218/612
《剣聖①》第十八回
「ああ…そのことですか。一概に、こうだとはお答えしかねます。皆さん、それぞれですから…。それに、私もそうは詳しくないので…」
「例えば…で、結構なのですが…」
「そうですねえ。或る方は、腕を認められてさる藩へ仕官されましたし、中には御大身へ養子に入られた方も。

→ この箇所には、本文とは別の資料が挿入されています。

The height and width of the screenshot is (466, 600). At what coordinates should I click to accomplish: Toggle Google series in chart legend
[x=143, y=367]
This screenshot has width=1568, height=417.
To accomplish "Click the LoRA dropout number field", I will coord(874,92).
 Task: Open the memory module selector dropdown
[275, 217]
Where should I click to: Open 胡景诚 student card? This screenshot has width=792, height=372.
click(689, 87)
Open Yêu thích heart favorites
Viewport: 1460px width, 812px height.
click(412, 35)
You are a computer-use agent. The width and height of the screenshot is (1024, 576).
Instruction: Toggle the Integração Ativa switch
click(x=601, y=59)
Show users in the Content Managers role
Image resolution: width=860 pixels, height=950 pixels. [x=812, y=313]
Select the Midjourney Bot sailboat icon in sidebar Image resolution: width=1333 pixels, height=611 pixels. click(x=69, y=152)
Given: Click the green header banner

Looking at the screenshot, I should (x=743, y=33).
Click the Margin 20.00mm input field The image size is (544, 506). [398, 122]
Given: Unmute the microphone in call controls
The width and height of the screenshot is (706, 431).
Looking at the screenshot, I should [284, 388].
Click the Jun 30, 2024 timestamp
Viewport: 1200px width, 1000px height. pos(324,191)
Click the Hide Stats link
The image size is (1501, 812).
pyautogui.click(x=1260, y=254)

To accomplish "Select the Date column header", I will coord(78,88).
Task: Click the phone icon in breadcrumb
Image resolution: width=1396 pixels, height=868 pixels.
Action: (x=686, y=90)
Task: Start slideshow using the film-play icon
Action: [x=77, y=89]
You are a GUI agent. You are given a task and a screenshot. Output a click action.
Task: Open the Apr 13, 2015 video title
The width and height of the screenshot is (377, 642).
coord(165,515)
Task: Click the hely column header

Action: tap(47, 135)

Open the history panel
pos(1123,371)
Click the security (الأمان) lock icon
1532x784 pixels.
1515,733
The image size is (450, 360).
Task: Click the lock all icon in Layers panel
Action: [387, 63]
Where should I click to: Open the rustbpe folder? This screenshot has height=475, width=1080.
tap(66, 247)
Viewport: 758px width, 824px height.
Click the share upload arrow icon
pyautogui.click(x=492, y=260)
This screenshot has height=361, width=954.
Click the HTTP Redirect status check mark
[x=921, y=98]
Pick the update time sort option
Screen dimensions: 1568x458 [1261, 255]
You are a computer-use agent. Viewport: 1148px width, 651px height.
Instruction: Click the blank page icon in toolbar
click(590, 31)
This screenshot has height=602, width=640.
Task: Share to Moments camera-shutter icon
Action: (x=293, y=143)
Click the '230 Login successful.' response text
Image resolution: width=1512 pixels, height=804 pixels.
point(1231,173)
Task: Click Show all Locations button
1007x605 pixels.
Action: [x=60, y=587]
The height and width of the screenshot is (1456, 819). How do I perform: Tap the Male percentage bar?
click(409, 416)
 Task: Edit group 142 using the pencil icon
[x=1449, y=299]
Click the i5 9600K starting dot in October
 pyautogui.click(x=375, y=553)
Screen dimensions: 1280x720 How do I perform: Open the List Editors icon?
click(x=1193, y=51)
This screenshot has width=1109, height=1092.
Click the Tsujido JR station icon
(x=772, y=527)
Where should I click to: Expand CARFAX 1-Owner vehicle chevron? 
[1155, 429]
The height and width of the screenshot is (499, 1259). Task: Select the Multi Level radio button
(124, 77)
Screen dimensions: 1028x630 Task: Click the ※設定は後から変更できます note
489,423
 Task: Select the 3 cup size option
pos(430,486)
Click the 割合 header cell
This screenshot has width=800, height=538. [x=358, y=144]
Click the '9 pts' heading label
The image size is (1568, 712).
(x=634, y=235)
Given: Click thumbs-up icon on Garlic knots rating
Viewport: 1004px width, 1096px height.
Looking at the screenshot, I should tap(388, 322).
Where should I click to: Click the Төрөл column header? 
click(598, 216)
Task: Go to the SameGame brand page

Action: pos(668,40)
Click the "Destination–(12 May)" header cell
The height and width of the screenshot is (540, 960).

ああ、そうそう…。変わったところでは、大道芸で蝦蟇の油を売っておいでの方もおられますよ」
「人それぞれなのですね?」
「ええ、人それぞれです。境遇は、皆さん違いますから…」
左馬介は、それなりに腕を磨き、道場を去っていった者達のその後が知りたかったのだ。自分も孰れは道場を去る時が来る。それ故、道場を去った後の生きざまに一抹の不安を覚えたのである。
その後、二人が宴席へと戻り、一時半が経った。
「では皆の衆、そろそろ戻るとするか。余り酔いが回らぬ内にな」
井上が急に大声を出した。酔いが回っているとはいえ、流石に師範代だけのことはあり、飲み惚けている訳ではない。芯のところでは、割合、しっかりとしているのだ。皆を無事に道場へと連れ戻らねばならない…という責任感からである。